As I was saying, when friendship develops between a man and a woman, sometimes, there is a fragrance of attraction. And this attraction develops even if we are unaware of it and even before we realize it culminates into deep love.
You may ask me ‘Do you mean to say that we can never have female friends?’ or ‘Does having a female friend mean we are cheating our wives?’ No of course not. But it is essential for us to differentiate between friendship and infatuation.
Now you may ask me, how to do that? All I can suggest is that a friendship is an understanding, a rapport and of course one can not deny that there has to be a mutual liking and trust for a friendship to sustain.

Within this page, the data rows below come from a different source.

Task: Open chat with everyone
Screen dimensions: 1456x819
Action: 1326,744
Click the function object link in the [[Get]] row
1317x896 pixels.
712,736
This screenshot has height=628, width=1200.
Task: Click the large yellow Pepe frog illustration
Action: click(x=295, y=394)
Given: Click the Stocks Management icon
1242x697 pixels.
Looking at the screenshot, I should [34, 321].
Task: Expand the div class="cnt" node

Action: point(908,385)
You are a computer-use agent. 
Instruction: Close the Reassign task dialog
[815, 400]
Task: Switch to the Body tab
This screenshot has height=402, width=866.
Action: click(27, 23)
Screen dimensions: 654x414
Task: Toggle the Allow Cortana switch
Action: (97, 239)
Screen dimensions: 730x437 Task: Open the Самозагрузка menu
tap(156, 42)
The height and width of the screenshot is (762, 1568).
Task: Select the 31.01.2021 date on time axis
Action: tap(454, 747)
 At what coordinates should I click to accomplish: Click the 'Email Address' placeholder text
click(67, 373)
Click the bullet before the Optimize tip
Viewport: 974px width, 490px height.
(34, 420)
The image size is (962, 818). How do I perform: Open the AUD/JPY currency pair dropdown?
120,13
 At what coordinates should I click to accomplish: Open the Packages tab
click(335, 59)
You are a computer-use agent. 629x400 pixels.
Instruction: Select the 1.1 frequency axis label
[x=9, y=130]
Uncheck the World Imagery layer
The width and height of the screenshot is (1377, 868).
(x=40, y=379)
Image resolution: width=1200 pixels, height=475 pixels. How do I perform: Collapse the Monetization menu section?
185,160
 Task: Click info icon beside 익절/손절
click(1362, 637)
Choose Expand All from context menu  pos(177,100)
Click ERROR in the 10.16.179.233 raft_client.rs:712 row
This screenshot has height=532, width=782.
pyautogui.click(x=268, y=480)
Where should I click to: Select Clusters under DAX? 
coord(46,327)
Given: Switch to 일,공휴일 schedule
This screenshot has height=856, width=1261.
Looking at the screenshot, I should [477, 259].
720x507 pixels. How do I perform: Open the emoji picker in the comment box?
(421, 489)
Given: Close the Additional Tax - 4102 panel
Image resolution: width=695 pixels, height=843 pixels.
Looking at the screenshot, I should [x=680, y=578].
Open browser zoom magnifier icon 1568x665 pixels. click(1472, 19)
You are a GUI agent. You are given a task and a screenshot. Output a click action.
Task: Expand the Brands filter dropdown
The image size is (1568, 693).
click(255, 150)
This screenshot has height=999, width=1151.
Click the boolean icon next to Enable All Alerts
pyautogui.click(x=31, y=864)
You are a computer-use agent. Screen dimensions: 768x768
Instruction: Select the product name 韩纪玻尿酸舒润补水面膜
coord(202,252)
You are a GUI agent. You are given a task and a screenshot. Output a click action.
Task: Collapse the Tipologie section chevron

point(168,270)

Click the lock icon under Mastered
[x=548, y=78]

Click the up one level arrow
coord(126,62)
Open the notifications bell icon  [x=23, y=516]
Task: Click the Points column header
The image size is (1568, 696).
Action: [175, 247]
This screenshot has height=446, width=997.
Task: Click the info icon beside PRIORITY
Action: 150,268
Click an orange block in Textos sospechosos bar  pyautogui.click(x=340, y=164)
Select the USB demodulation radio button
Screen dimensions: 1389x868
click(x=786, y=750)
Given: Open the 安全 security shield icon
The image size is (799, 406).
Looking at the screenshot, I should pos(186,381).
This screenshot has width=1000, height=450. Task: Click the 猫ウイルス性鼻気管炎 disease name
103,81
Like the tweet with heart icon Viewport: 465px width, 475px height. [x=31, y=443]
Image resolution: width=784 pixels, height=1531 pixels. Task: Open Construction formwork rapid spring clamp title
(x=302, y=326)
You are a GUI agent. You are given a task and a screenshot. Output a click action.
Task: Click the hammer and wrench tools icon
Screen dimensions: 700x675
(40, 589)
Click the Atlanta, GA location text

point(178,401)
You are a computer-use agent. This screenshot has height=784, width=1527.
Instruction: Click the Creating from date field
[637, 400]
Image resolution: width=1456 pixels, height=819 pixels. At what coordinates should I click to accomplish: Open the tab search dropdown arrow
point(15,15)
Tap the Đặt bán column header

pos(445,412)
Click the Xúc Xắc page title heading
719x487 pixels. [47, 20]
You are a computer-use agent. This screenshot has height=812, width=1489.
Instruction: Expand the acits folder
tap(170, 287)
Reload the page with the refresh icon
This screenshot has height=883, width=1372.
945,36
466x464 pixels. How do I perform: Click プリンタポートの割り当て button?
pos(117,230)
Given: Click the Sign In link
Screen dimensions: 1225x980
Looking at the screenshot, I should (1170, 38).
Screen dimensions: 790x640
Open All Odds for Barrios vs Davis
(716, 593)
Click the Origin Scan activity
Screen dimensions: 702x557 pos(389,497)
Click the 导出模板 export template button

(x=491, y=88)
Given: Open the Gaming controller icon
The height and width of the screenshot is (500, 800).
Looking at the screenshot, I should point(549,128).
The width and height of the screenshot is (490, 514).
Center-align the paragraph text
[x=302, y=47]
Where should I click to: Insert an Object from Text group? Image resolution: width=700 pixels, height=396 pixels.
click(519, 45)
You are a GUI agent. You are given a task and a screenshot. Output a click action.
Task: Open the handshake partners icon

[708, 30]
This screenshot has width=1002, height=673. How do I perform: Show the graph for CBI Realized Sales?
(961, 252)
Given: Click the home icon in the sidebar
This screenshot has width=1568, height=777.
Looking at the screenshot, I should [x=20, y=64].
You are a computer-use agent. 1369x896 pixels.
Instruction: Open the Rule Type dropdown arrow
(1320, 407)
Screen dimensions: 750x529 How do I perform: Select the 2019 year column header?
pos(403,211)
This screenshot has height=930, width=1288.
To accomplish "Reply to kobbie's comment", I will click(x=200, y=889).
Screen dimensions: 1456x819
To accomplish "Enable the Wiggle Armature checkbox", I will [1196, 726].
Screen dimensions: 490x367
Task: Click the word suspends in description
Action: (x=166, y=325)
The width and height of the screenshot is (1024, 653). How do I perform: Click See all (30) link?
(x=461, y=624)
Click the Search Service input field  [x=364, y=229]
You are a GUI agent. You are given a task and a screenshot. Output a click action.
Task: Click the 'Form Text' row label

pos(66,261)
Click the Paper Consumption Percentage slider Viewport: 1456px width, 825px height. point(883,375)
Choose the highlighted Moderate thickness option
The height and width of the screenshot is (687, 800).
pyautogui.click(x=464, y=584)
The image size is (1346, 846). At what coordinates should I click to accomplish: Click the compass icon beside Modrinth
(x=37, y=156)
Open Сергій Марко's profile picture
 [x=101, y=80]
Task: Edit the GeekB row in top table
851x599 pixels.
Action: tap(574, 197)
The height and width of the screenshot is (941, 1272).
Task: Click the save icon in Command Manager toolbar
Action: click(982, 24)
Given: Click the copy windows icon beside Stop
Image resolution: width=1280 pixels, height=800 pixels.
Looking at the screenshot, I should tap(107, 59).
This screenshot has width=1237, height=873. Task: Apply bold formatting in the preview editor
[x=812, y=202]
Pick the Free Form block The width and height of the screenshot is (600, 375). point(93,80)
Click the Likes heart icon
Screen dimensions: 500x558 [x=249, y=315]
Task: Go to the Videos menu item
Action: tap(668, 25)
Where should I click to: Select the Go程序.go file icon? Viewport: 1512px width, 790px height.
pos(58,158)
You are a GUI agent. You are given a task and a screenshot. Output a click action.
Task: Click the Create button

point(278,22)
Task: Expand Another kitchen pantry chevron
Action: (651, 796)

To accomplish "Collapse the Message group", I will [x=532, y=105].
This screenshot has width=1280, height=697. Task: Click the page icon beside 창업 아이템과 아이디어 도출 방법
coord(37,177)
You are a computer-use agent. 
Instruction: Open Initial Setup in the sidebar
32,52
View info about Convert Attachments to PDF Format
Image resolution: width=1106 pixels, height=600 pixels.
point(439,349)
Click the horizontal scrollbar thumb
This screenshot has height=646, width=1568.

These are also some essential component for love. But in love there is one more important aspect which is ‘sacrifice’. Our love becomes complete when we can sacrifice everything for him/her. This is what separates love from friendship and all other emotions of life. So we conclude that friendship can be a beginning of love, but it is not purely ‘love’. A true friendship can bring a smile at your face, but a true love can bring tears in your eyes.
As someone said, ‘sometimes a tear is more precious than a smile, because smiles are for everyone, but a tear is only for someone special.’
鮑勃和薩曼莎是很好的朋友。他們會見了高校通過共同的朋友,立即除名很大的關係。他們經常掛出了一批好友和有很大的時間在一起。幾個月前從大學出發,薩曼莎下降了一些提示這使鮑勃不知她是否窩藏任何特別的感受他。但是,從來沒有想到鮑勃說,他也更不能得到與她談戀愛。最後,剛巧,蒂姆,童年的朋友薩曼莎,建議她。薩曼莎混亂,並要求給她添3天,使她的心。正如鮑勃聽過這件事,他保持沉默。
最後,薩曼莎下了決心接受蒂姆的出價。在第二天早晨,她穿好衣服,以滿足蒂姆。突然門鈴響了,她收到了一束花,在她的名字發表。它有一個附加的說明說:'薩曼莎,我yours',鮑勃。
嗯,這是一個美好的浪漫的愛情故事。謝天謝地,鮑勃已經意識到了時間,薩曼莎是不僅僅是一個朋友。我估計我們很多人都遇到類似的情況在某些時候的生活。我們都知道,是有區別的友誼和愛情,但是當涉及到與人友好的異性,我們不明白當我們開始開發一個柔軟的角落的那個人。而不是只欣賞她的公司,我們開始渴望它。
任何浪漫關係經歷了三個階段。第一階段是迷戀的階段。其他人你留下深刻印象。她的容貌,她的個性高興您和您希望花時間與她。你希望了解她。漸漸地你進入第二階段,當你真的瘋了她,她成為你生活的一部分,沒有他們,你的生活似乎是自然的和暗淡。並最終你不能沒有她,自己完全交給愛。
正如我所說,發展友好關係時,一男一女,有時,有香味的吸引力。這種吸引力的發展,即使我們不知道它,甚至在我們意識到高潮到深深的愛。
你可能會問我'你的意思是說,我們不能有女性朋友?'或'是否有一個女性朋友說我們是在欺騙我們的妻子?'不,當然不是。但是,我們必須區分友誼和迷戀。
現在,你可能會問我,如何做到這一點?我只能建議是,友誼是理解,良好的工作關係,當然也不能否認,必須有相互喜歡和信任的友誼維持。
這也是一些為愛情的重要組成部分。但在愛情有一個更重要的方面就是'犧牲'。我們的愛變成了完整的時候,我們可以犧牲一切為他/她。這是分開的友誼和愛情的所有其他感情生活。因此,我們得出結論,友誼可以一開始愛的,但它不是純粹的'愛'。真正的友誼地微笑你的臉,但能帶來真正的愛情,在你的眼睛流淚。
正如有人說,'有時眼淚更寶貴比微笑,因為微笑是每個人,但眼淚只適用於特殊的人。